I have renamed this JIRA accordingly. I would like to make one clarification here. I do not see this problem as a race. The bug is exposed by this test running with JDK7 and its random ordering.

bq. Add your analysis to the jira so that the actual problem is documented and captured for future use.
This failure is intermittent. It is only caused when the test TestStagingCleanup runs in a particular order. For example, testDeletionofStagingOnReboot() followed by testDeletionofStagingOnKillLastTry()

The reason for the failure is due to the notifyIsLastAMRetry(). When this function is called, it calls setForcejobCompletion(). If the appMaster.stop() is called after the setForcejobCompletion(), it tries to stop the appMaster which was already forced to stop. As a result, it gets an NPE trying to stop the appMaster. If the appMaster.stop() is called in the first place, we won't get the NPE when it tries forceJobCompletion as there already is a null check before it proceeds.

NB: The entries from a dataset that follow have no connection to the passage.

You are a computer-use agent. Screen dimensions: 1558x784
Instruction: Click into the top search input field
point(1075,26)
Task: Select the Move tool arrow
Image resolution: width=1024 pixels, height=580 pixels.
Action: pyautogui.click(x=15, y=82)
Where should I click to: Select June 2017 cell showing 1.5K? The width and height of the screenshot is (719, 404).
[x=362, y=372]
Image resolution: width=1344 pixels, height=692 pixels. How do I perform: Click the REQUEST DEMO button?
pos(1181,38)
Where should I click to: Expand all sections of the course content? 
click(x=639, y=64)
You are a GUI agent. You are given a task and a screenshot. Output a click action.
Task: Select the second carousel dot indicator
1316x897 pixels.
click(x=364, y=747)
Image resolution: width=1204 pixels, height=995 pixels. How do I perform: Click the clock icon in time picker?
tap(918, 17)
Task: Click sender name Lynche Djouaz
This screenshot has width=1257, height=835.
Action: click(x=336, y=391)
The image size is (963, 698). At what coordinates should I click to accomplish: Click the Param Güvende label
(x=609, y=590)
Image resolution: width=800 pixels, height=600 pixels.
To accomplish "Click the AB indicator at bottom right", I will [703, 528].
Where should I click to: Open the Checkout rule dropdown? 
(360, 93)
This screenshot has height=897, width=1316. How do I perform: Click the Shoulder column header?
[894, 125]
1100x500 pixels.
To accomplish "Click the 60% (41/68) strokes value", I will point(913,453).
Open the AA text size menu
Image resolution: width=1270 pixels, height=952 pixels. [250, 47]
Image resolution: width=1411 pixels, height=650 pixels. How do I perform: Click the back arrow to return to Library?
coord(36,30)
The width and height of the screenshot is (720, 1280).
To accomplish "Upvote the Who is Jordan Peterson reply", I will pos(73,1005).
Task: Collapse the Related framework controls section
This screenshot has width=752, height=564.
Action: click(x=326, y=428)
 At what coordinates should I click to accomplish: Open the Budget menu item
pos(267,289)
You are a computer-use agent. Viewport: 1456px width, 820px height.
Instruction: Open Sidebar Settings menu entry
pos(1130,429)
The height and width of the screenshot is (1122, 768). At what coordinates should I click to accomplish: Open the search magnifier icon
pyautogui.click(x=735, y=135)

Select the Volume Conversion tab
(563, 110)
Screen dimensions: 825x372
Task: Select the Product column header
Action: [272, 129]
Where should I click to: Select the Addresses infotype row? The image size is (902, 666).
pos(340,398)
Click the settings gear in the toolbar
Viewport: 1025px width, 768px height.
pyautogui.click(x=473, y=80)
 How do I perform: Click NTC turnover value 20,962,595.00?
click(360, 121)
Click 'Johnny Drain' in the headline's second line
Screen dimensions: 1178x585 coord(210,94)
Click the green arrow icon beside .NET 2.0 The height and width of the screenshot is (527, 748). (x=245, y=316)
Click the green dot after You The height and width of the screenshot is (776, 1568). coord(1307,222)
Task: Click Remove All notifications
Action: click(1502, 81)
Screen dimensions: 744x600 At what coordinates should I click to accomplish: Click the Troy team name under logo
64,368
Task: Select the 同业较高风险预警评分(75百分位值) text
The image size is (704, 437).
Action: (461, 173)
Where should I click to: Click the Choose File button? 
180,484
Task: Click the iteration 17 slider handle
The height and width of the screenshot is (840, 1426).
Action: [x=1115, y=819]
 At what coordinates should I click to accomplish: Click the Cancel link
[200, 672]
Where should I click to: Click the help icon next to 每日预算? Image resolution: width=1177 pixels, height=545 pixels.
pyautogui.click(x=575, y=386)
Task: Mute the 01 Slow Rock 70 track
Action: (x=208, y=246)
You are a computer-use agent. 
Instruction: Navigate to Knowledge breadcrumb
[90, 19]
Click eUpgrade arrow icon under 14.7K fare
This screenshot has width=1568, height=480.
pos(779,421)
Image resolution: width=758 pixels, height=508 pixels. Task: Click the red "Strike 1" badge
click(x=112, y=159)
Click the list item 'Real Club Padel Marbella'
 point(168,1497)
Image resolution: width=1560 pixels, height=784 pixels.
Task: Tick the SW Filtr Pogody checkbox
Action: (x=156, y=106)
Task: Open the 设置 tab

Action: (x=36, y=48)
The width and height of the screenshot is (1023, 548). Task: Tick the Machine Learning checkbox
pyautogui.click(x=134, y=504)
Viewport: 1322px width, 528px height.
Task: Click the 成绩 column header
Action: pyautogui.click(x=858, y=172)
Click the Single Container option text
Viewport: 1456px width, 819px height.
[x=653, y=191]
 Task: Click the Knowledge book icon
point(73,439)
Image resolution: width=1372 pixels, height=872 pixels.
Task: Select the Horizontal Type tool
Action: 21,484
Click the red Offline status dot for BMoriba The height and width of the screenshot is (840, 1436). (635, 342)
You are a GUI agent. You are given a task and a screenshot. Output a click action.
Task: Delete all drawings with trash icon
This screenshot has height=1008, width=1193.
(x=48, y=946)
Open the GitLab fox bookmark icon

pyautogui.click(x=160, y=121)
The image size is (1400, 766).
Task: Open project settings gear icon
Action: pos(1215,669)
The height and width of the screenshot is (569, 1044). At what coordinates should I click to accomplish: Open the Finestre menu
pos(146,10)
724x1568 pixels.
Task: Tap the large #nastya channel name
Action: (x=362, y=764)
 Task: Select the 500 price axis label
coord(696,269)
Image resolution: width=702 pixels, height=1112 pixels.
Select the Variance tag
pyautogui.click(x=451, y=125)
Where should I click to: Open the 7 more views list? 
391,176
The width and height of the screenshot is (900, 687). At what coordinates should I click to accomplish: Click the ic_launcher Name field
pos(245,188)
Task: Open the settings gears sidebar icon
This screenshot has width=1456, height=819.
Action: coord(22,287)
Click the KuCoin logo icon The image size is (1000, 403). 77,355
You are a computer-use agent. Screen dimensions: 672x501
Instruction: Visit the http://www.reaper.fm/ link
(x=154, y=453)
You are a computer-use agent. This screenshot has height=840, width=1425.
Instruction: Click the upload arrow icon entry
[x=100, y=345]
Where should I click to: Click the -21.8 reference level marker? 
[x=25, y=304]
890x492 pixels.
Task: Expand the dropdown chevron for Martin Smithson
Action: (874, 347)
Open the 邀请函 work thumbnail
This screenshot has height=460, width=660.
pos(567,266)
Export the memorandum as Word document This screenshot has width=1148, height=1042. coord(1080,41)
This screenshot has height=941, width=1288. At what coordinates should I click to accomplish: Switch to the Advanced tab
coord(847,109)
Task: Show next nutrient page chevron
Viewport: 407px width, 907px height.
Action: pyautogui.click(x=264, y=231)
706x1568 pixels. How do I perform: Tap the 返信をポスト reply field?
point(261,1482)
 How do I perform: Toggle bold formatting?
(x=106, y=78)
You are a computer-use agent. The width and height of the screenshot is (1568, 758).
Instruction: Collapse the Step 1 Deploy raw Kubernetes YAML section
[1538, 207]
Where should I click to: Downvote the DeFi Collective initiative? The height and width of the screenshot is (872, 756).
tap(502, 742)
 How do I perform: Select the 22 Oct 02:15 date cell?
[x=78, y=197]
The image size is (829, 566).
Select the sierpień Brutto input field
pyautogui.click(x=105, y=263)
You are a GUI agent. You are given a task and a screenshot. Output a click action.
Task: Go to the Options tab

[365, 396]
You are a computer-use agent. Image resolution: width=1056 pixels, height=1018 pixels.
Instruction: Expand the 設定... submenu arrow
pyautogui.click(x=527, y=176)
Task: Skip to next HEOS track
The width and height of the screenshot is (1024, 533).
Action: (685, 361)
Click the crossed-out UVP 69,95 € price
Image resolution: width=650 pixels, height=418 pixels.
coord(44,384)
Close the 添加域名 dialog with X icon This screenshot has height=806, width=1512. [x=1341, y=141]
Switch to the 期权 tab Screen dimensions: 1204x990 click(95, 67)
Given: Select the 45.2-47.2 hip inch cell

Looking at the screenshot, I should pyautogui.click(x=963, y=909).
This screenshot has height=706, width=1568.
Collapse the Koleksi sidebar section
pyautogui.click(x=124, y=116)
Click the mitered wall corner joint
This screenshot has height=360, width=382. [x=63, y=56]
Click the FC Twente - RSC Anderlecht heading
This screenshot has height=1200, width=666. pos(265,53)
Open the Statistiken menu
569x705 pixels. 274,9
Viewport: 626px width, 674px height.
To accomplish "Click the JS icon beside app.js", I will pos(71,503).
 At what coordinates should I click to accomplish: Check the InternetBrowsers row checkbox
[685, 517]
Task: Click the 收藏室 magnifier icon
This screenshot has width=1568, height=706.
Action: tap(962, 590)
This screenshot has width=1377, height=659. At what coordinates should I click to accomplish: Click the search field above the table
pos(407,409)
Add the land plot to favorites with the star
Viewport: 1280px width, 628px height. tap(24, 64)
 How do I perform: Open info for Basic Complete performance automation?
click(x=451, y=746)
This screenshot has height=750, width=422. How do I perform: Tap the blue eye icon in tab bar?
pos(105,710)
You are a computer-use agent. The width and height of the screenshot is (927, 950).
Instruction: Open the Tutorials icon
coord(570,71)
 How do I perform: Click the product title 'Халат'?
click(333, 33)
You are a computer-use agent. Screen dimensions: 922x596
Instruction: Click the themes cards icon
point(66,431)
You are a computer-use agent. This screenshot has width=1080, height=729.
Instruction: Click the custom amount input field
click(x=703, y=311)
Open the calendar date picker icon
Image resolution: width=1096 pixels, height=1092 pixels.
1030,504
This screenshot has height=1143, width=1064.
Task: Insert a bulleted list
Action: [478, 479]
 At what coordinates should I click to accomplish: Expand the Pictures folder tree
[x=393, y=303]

hook.run() is also called in testDeletionofStagingOnKill(). But we do not get the NPE in that case. The reason for this is, in this test, we have 4 app attempts. _MRAppMaster appMaster = new TestMRApp(attemptId, mockAlloc, 4);_
where as in testDeletionofStagingOnKillLastTry() we have only 1 attempt to make sure there is no retry. _MRAppMaster appMaster = new TestMRApp(attemptId, mockAlloc, 1); //no retry_

bq. Please determine if the java7 label is still accurate based on your analysis
We still need the java7 label as the TestStagingCleanup will not always fail without this fix. It only fails when the tests run in a particular order.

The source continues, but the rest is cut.